In September it appointed TechnologyOne as its supplier for the new finance system, having kicked off the project late last year to identify and procure the system and re-engineer finance business processes to support its introduction in April 2016. The total contract length, including possible extensions, is nine years with a possible net value of approx £650,000.

The aim of the project is to introduce a new integrated business solution across all Clackmannanshire Council's sites that streamlines business processes and enables end users to operate more effectively.

The bottom line for the council, of course, is the same one affecting councils up and down the country: austerity. Over the next three years, the council will have to close a funding gap of around £22.7m which means that the council's current expenditure is substantially more than it will be able to afford.

Clamannanshire will use TechnologyOne's software as a service (SaaS) based OneCouncil solution to drive its three key change goals: to simplify systems and reduce duplication, to improve flexibility and availability for citizens and officers, and to use new technologies to improve council services.

The council believes that using OneCouncil will provide its finance team with a stable, modern architecture, which is intuitive to use, enabling integration with other council systems and removing the need for daily reconciliations, whilst increasing the ability of the finance team to collate data from multiple sources.

Perhaps surprisingly, for a council which has an urgent need to replace its finance team, the council's ICT manager John Munro admitted that it wasn't even aware of Technology One before it bid to become the council's finance system supplier.

"We didn't know anything about TechnologyOne. We'd never heard of them," he said. "When people came in to some presentations to us, it was evident that TechnologyOne was different. It was obvious early on that this was a modern system, not an old one with bits of bolt on.

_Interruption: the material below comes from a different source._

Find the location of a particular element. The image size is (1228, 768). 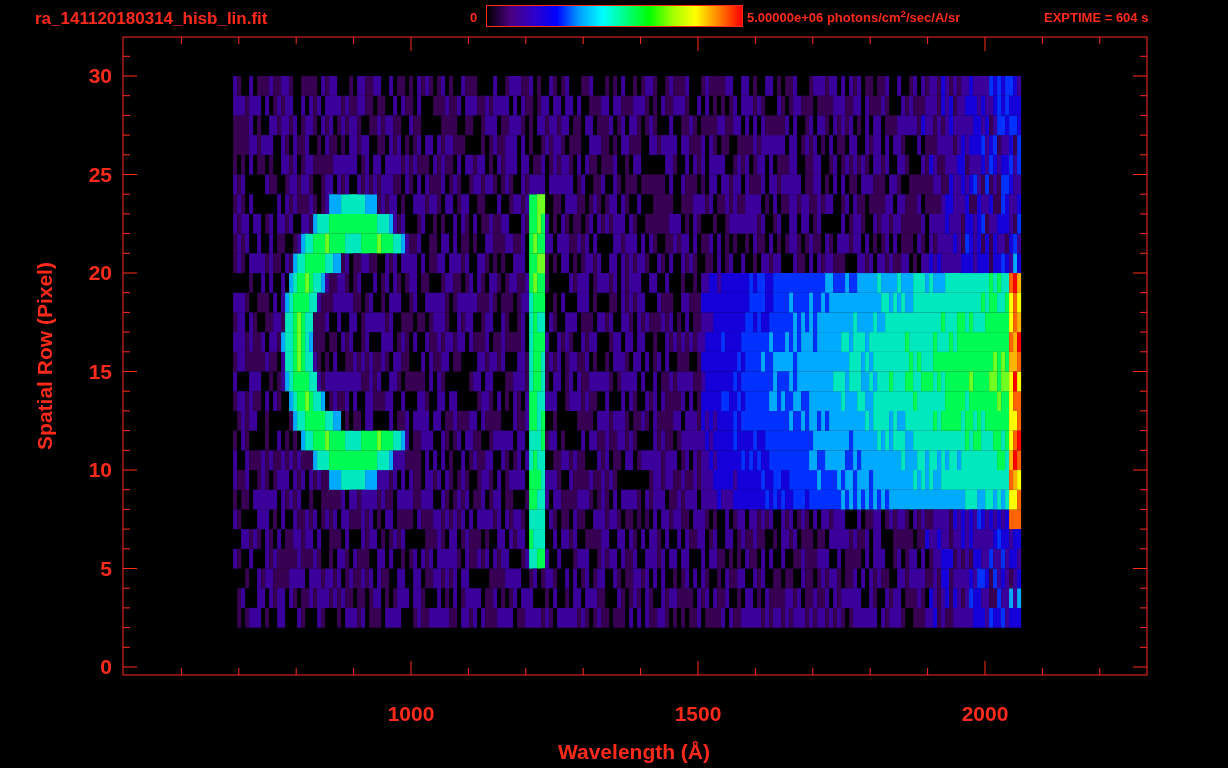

The key word is "modern", a sentiment reiterated by Munro. "TechnologyOne stood out in that its solution had a modern feel, with an ability to do dynamic reporting in real time access. I don't want any third party applications."

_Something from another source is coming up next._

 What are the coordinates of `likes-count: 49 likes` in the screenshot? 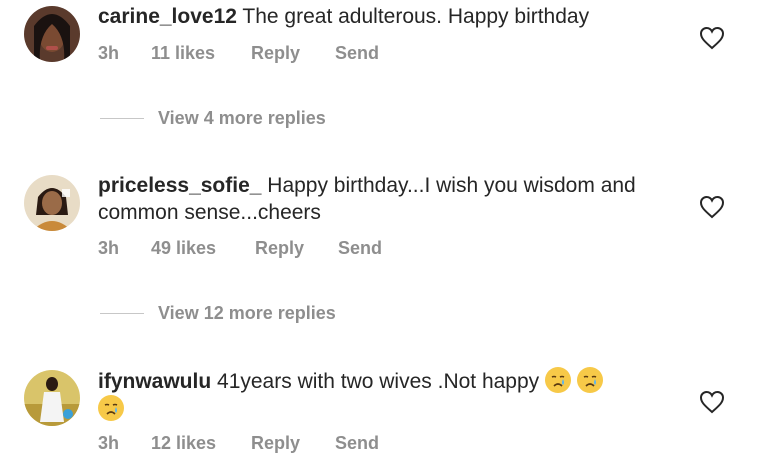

He added, "We've chosen to work with TechnologyOne because we think they are best placed to help us be different, and keep things simple.

"To truly change the way we work at Clackmannanshire Council, we don't want bespoke system with endless customisations to fit our quirks. I wanted our team to re-design the way we function to fit a proven system, such as OneCouncil. With a go-live deadline of April 2016, we're at the scoping and change-management workshop stage with TechnologyOne currently, and so far, it's working fantastically."

Munro said in its procurement considerations included sharing systems with local councils, but ultimately decided it wanted a more up-to-date, crisp solution.

"After many years of ageing technology and, in some cases, 20-year-old systems, we chose TechnologyOne to begin again, to modernise entirely.

"We're particularly impressed by OneCouncil's focus on data integration and providing easy to use business intelligence and reporting, while giving us total compliance with data security requirements."

It is still early days in the relationship, and Clackmannanshire and TechnologyOne will still have to work together to re-engineer finance business processes to support its introduction next April. The proof of the pudding, however, will very much be in the eating.

But the council's choice and adoption of a solution from a company it had not previously even heard of, avoiding opting for the usual suspects, is one that others may follow with interest.

As those council CIOs told us in October, they're open to innovative suggestions.